● **TASKS TO PERFORM**:
1. In the passage on Hayek's currency proposal, what two things are called purely statistical abstractions?
2. In the rows, begin at the line that has "Image resolution: width=670" and stop after the line that has "click(x=73, y=14)". Write those lines out again, substituting "symbol" for each "icon" and leaving everything else unchanged.

● **EXTRACT TO READ**:

▽

But the greatest weakness of Professor Hayek’s proposal is the suggested goal of monetary manipulation on the part of the private banks so as to keep the value of their currencies stable. Though he admits that, “Strictly speaking, in a scientific sense, there is no such thing as a perfectly stable value of money—or of anything else,” and though he reminds the reader that he was one of the first to point out that the “additions to the quantity of money that in a growing economy are necessary to secure a stable price level may cause an excess of investment over savings,” he now believes it to be a “problem of minor practical significance.”
“He contemplates a system of alternative currencies in which each issuing bank would promise and attempt to keep the value of its currency constant through an expansion or contraction of its money in circulation, as required.”
Professor Hayek’s admission of the shortcomings as well as impossibility of stabilizing the value of money and his then proceeding to advocate such a program anyway, reminds one of the innumerable authors of Macroeconomic textbooks who warn the reader in the introduction of the pitfalls and dangers when talking about Price Levels and Aggregates, but then proceed to use and manipulate them throughout the rest of the book as if they were real entities.
For in fact the Price Level and Stable Money are purely statistical abstractions. There is only the exchange ratios between money on one side and any other good for which it might be traded on the other. And for any individual the only “value of money” that will matter pertains to the particular products or services he may purchase. And since hardly any two individuals purchase exactly the same goods, in strictness, the “purchasing power of money” is different for every market participant.

△

● **THE DATA**:

▽

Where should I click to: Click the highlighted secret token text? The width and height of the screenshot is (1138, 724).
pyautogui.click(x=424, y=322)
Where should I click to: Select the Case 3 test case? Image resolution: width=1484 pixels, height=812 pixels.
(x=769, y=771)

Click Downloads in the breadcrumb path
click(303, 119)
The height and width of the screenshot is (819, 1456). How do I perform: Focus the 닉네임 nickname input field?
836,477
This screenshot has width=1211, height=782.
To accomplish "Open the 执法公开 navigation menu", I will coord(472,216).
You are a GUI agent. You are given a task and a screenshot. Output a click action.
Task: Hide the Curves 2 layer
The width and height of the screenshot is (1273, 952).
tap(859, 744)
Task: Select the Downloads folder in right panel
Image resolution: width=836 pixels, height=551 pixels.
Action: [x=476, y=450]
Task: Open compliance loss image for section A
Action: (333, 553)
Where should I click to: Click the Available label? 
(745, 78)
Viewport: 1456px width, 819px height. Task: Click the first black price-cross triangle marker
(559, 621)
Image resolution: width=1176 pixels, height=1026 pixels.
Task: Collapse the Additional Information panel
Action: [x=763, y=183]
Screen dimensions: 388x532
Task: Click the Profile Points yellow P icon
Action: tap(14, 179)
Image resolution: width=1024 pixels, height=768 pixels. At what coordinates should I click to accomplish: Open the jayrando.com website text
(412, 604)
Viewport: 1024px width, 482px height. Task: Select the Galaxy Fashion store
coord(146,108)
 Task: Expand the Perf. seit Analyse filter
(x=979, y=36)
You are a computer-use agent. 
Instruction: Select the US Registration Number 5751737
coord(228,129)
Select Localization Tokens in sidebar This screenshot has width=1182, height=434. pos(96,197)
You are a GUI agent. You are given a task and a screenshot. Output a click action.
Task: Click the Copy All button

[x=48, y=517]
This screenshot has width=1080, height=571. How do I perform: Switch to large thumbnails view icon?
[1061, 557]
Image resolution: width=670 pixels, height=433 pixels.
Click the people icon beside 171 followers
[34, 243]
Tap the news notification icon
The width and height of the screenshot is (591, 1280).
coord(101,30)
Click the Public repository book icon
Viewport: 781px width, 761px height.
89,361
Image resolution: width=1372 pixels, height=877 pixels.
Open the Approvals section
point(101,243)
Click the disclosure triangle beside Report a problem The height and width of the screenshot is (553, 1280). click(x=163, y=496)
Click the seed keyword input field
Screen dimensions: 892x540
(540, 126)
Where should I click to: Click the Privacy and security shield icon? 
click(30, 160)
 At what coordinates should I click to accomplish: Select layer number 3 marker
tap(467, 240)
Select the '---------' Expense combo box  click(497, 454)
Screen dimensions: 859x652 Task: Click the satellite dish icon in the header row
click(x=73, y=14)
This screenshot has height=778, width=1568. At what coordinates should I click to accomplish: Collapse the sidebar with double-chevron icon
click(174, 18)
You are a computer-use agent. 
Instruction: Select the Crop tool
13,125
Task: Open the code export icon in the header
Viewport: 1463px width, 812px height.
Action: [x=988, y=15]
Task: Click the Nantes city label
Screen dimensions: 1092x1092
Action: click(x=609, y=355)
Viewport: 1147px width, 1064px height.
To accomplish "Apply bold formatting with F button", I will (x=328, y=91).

△

● **WRITTEN RESPONSES**:
1. The Price Level and Stable Money.

2.
Image resolution: width=670 pixels, height=433 pixels.
Click the people symbol beside 171 followers
[34, 243]
Tap the news notification symbol
The width and height of the screenshot is (591, 1280).
coord(101,30)
Click the Public repository book symbol
Viewport: 781px width, 761px height.
89,361
Image resolution: width=1372 pixels, height=877 pixels.
Open the Approvals section
point(101,243)
Click the disclosure triangle beside Report a problem The height and width of the screenshot is (553, 1280). click(x=163, y=496)
Click the seed keyword input field
Screen dimensions: 892x540
(540, 126)
Where should I click to: Click the Privacy and security shield symbol? 
click(30, 160)
 At what coordinates should I click to accomplish: Select layer number 3 marker
tap(467, 240)
Select the '---------' Expense combo box  click(497, 454)
Screen dimensions: 859x652 Task: Click the satellite dish symbol in the header row
click(x=73, y=14)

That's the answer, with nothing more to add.